Start of Extracted information

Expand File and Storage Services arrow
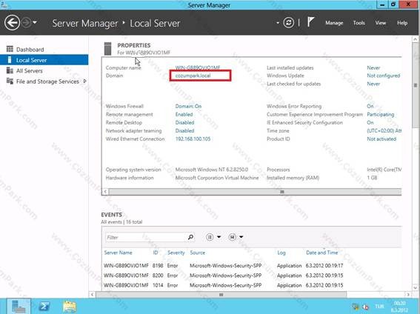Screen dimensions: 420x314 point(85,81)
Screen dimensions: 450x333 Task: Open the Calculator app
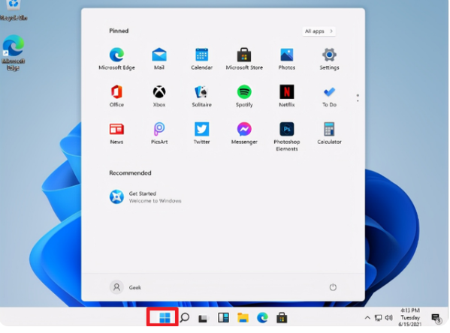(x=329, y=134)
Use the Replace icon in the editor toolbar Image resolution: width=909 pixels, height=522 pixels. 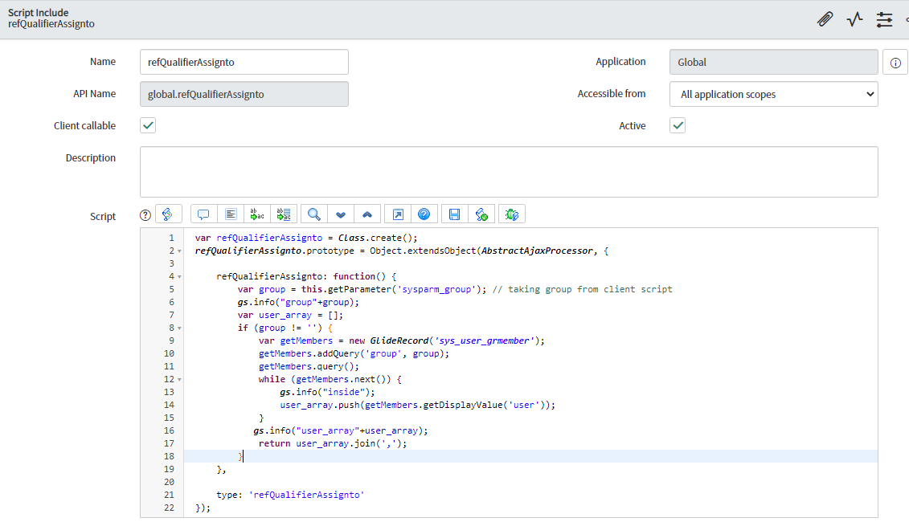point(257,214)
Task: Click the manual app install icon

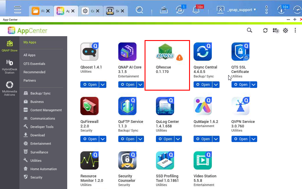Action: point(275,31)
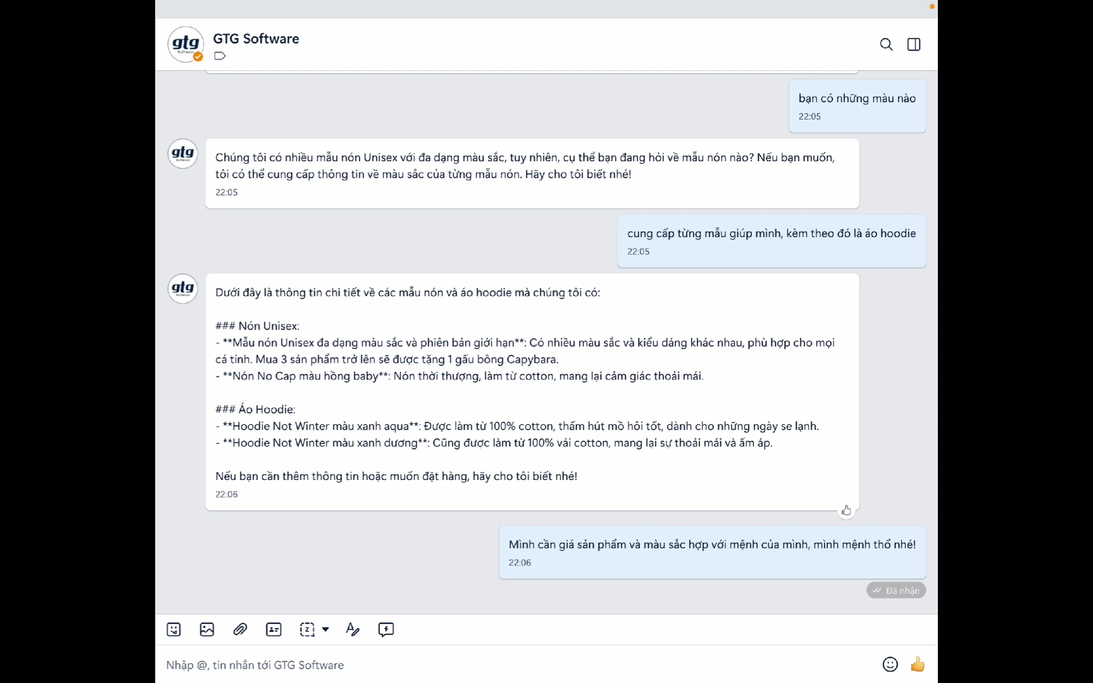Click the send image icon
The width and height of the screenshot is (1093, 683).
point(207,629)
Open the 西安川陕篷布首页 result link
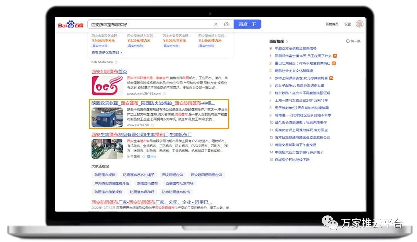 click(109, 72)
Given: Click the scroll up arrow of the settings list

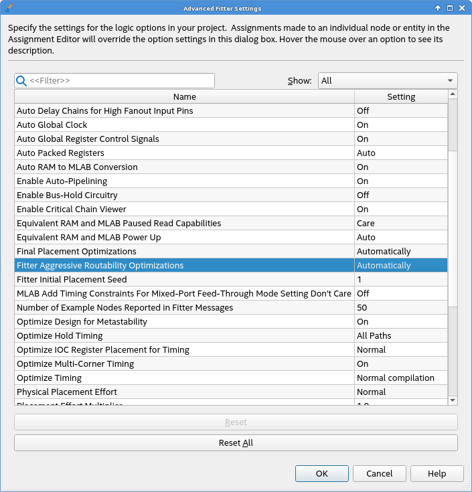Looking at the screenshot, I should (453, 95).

End of Extracted information

A word-for-word repeat of the lines from the line with "Open the 西安川陕篷布首页 result link" to the last line of the data, both ends included and pictures left out, is all that should appear.

Open the 西安川陕篷布首页 result link
 click(109, 72)
Given: Click the scroll up arrow of the settings list

Looking at the screenshot, I should (453, 95).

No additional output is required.